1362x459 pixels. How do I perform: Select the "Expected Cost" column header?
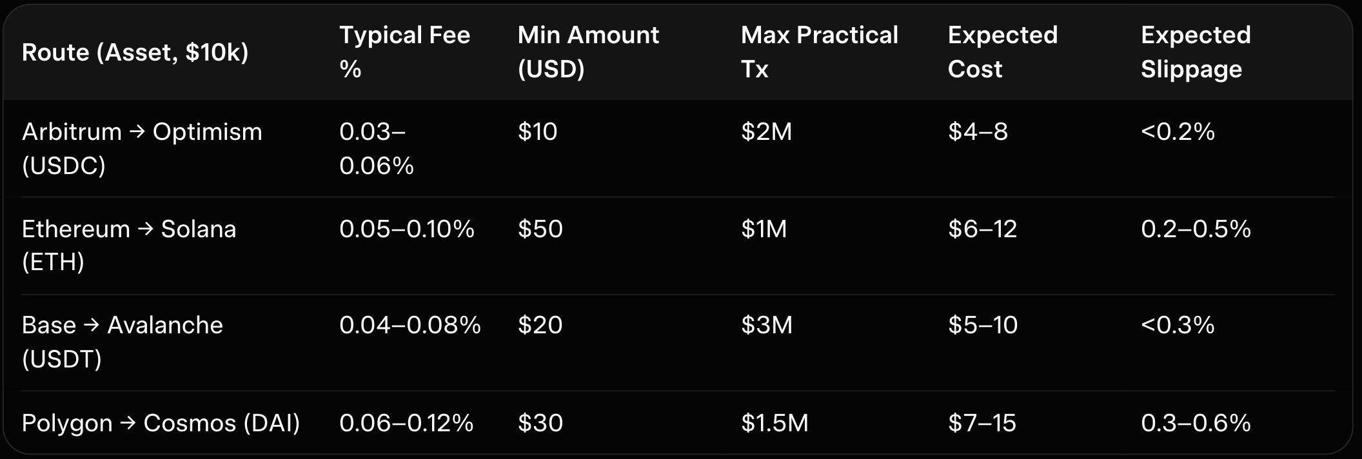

========================================================================

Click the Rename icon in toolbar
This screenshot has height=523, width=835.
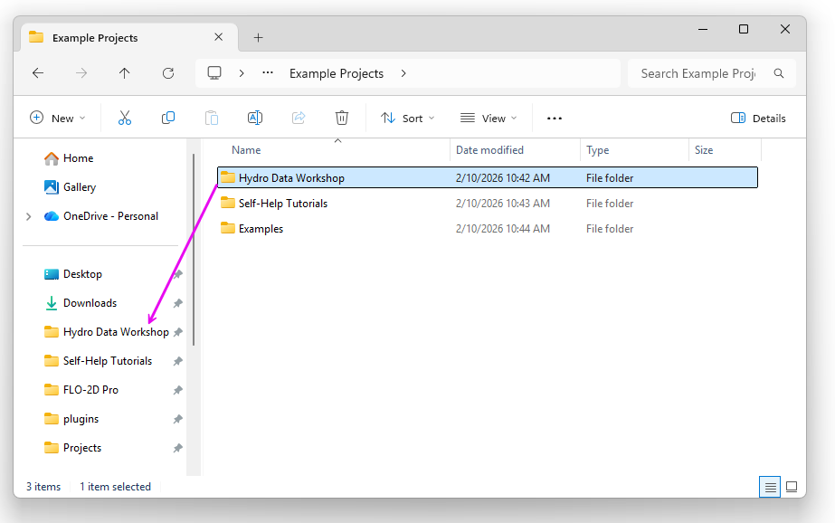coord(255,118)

========================================================================

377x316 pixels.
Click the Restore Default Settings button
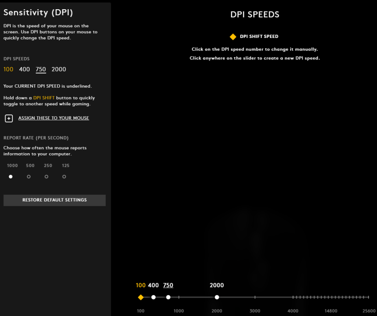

========================================================================

◆ TASK INSTRUCTIONS: Search the material for the word "pixels". Each line where it is found must be copied.

◆ OUTPUT OF THE TASK:
1362x459 pixels. How do I perform: Select the "Expected Cost" column header?
377x316 pixels.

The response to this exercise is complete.